== WHAT YOU SHOULD DO ==
Each entry needs to be reproduced exactly as it is.
---
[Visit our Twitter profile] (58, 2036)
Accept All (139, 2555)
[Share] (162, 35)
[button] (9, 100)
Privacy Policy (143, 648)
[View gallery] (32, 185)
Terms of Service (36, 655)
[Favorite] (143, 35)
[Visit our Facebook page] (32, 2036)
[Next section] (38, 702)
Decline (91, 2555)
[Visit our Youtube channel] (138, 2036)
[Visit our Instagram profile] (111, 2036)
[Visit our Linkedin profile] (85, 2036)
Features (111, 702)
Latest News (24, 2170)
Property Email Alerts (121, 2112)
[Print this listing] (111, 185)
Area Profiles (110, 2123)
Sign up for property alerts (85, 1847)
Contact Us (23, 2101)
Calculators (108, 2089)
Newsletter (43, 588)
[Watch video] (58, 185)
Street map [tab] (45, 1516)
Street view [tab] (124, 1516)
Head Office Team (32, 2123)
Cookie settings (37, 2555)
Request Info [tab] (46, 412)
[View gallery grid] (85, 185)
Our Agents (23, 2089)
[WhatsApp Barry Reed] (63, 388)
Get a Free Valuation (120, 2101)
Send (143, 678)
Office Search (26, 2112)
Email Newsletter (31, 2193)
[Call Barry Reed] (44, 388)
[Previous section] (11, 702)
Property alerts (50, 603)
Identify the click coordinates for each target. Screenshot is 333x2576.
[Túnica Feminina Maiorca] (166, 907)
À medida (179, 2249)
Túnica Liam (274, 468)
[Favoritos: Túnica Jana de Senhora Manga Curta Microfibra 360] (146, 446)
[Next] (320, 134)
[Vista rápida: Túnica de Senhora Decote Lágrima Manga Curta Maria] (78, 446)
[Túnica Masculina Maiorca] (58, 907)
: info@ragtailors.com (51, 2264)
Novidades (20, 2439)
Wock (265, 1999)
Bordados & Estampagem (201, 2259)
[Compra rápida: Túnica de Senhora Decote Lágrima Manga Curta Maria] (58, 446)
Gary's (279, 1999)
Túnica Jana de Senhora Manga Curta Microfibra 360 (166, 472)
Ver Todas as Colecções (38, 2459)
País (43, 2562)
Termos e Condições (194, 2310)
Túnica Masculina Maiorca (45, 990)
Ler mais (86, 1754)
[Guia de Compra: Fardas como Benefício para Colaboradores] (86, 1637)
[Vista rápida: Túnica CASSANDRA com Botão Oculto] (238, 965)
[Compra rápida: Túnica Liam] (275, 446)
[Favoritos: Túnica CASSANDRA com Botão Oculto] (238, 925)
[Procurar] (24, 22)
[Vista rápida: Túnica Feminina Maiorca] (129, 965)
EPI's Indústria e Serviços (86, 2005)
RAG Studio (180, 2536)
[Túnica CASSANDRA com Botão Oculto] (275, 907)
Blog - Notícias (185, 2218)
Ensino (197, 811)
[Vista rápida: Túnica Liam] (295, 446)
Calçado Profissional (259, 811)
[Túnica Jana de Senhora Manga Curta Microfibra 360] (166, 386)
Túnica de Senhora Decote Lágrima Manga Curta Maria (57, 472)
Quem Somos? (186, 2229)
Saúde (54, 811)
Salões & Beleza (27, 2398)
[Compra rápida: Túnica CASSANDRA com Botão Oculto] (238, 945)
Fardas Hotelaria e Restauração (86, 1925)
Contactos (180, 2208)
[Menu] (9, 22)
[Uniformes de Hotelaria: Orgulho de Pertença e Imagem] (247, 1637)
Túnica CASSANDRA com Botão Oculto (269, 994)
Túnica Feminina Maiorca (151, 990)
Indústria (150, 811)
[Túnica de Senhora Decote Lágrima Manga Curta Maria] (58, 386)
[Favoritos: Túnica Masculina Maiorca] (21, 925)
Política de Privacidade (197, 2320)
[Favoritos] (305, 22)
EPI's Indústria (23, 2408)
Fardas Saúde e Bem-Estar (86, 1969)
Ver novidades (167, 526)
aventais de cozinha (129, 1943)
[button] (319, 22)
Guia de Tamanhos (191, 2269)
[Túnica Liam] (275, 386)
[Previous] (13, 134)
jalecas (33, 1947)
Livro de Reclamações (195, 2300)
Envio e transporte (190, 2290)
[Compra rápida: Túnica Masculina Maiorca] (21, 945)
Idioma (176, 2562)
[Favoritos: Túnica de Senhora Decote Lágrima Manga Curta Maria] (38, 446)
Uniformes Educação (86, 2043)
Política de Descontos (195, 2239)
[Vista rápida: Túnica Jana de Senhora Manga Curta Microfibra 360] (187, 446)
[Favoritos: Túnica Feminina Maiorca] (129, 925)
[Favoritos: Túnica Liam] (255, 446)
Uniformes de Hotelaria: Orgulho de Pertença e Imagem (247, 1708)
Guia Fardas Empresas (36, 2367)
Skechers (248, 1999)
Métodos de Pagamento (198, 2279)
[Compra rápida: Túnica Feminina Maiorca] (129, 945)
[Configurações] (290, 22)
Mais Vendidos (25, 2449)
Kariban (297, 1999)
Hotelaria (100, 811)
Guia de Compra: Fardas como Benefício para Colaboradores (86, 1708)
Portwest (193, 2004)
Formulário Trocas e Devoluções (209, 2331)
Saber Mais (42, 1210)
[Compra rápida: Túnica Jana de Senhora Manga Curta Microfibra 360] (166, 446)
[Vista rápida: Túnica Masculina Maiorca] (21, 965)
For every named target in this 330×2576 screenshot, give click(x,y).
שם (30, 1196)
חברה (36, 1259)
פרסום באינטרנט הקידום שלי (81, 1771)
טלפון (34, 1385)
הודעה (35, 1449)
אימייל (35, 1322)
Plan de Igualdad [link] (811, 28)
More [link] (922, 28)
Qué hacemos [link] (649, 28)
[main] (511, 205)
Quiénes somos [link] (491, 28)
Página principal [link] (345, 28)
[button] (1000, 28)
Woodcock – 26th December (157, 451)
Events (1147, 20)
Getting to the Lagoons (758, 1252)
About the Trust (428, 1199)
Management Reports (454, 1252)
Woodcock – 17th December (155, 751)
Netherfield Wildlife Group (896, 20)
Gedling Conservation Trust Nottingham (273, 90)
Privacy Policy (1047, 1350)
---
== EXERCISE SOLUTION ==
[Visit our Twitter profile] (58, 2036)
Accept All (139, 2555)
[Share] (162, 35)
[button] (9, 100)
Privacy Policy (143, 648)
[View gallery] (32, 185)
Terms of Service (36, 655)
[Favorite] (143, 35)
[Visit our Facebook page] (32, 2036)
[Next section] (38, 702)
Decline (91, 2555)
[Visit our Youtube channel] (138, 2036)
[Visit our Instagram profile] (111, 2036)
[Visit our Linkedin profile] (85, 2036)
Features (111, 702)
Latest News (24, 2170)
Property Email Alerts (121, 2112)
[Print this listing] (111, 185)
Area Profiles (110, 2123)
Sign up for property alerts (85, 1847)
Contact Us (23, 2101)
Calculators (108, 2089)
Newsletter (43, 588)
[Watch video] (58, 185)
Street map [tab] (45, 1516)
Street view [tab] (124, 1516)
Head Office Team (32, 2123)
Cookie settings (37, 2555)
Request Info [tab] (46, 412)
[View gallery grid] (85, 185)
Our Agents (23, 2089)
[WhatsApp Barry Reed] (63, 388)
Get a Free Valuation (120, 2101)
Send (143, 678)
Office Search (26, 2112)
Email Newsletter (31, 2193)
[Call Barry Reed] (44, 388)
[Previous section] (11, 702)
Property alerts (50, 603)
Identify the click coordinates for each target. Screenshot is 333x2576.
[Túnica Feminina Maiorca] (166, 907)
À medida (179, 2249)
Túnica Liam (274, 468)
[Favoritos: Túnica Jana de Senhora Manga Curta Microfibra 360] (146, 446)
[Next] (320, 134)
[Vista rápida: Túnica de Senhora Decote Lágrima Manga Curta Maria] (78, 446)
[Túnica Masculina Maiorca] (58, 907)
: info@ragtailors.com (51, 2264)
Novidades (20, 2439)
Wock (265, 1999)
Bordados & Estampagem (201, 2259)
[Compra rápida: Túnica de Senhora Decote Lágrima Manga Curta Maria] (58, 446)
Gary's (279, 1999)
Túnica Jana de Senhora Manga Curta Microfibra 360 (166, 472)
Ver Todas as Colecções (38, 2459)
País (43, 2562)
Termos e Condições (194, 2310)
Túnica Masculina Maiorca (45, 990)
Ler mais (86, 1754)
[Guia de Compra: Fardas como Benefício para Colaboradores] (86, 1637)
[Vista rápida: Túnica CASSANDRA com Botão Oculto] (238, 965)
[Compra rápida: Túnica Liam] (275, 446)
[Favoritos: Túnica CASSANDRA com Botão Oculto] (238, 925)
[Procurar] (24, 22)
[Vista rápida: Túnica Feminina Maiorca] (129, 965)
EPI's Indústria e Serviços (86, 2005)
RAG Studio (180, 2536)
[Túnica CASSANDRA com Botão Oculto] (275, 907)
Blog - Notícias (185, 2218)
Ensino (197, 811)
[Vista rápida: Túnica Liam] (295, 446)
Calçado Profissional (259, 811)
[Túnica Jana de Senhora Manga Curta Microfibra 360] (166, 386)
Túnica de Senhora Decote Lágrima Manga Curta Maria (57, 472)
Quem Somos? (186, 2229)
Saúde (54, 811)
Salões & Beleza (27, 2398)
[Compra rápida: Túnica CASSANDRA com Botão Oculto] (238, 945)
Fardas Hotelaria e Restauração (86, 1925)
Contactos (180, 2208)
[Menu] (9, 22)
[Uniformes de Hotelaria: Orgulho de Pertença e Imagem] (247, 1637)
Túnica CASSANDRA com Botão Oculto (269, 994)
Túnica Feminina Maiorca (151, 990)
Indústria (150, 811)
[Túnica de Senhora Decote Lágrima Manga Curta Maria] (58, 386)
[Favoritos: Túnica Masculina Maiorca] (21, 925)
Política de Privacidade (197, 2320)
[Favoritos] (305, 22)
EPI's Indústria (23, 2408)
Fardas Saúde e Bem-Estar (86, 1969)
Ver novidades (167, 526)
aventais de cozinha (129, 1943)
[button] (319, 22)
Guia de Tamanhos (191, 2269)
[Túnica Liam] (275, 386)
[Previous] (13, 134)
jalecas (33, 1947)
Livro de Reclamações (195, 2300)
Envio e transporte (190, 2290)
[Compra rápida: Túnica Masculina Maiorca] (21, 945)
Idioma (176, 2562)
[Favoritos: Túnica de Senhora Decote Lágrima Manga Curta Maria] (38, 446)
Uniformes Educação (86, 2043)
Política de Descontos (195, 2239)
[Vista rápida: Túnica Jana de Senhora Manga Curta Microfibra 360] (187, 446)
[Favoritos: Túnica Feminina Maiorca] (129, 925)
[Favoritos: Túnica Liam] (255, 446)
Uniformes de Hotelaria: Orgulho de Pertença e Imagem (247, 1708)
Guia Fardas Empresas (36, 2367)
Skechers (248, 1999)
Métodos de Pagamento (198, 2279)
[Compra rápida: Túnica Feminina Maiorca] (129, 945)
[Configurações] (290, 22)
Mais Vendidos (25, 2449)
Kariban (297, 1999)
Hotelaria (100, 811)
Guia de Compra: Fardas como Benefício para Colaboradores (86, 1708)
Portwest (193, 2004)
Formulário Trocas e Devoluções (209, 2331)
Saber Mais (42, 1210)
[Compra rápida: Túnica Jana de Senhora Manga Curta Microfibra 360] (166, 446)
[Vista rápida: Túnica Masculina Maiorca] (21, 965)
For every named target in this 330×2576 screenshot, give click(x,y).
שם (30, 1196)
חברה (36, 1259)
פרסום באינטרנט הקידום שלי (81, 1771)
טלפון (34, 1385)
הודעה (35, 1449)
אימייל (35, 1322)
Plan de Igualdad [link] (811, 28)
More [link] (922, 28)
Qué hacemos [link] (649, 28)
[main] (511, 205)
Quiénes somos [link] (491, 28)
Página principal [link] (345, 28)
[button] (1000, 28)
Woodcock – 26th December (157, 451)
Events (1147, 20)
Getting to the Lagoons (758, 1252)
About the Trust (428, 1199)
Management Reports (454, 1252)
Woodcock – 17th December (155, 751)
Netherfield Wildlife Group (896, 20)
Gedling Conservation Trust Nottingham (273, 90)
Privacy Policy (1047, 1350)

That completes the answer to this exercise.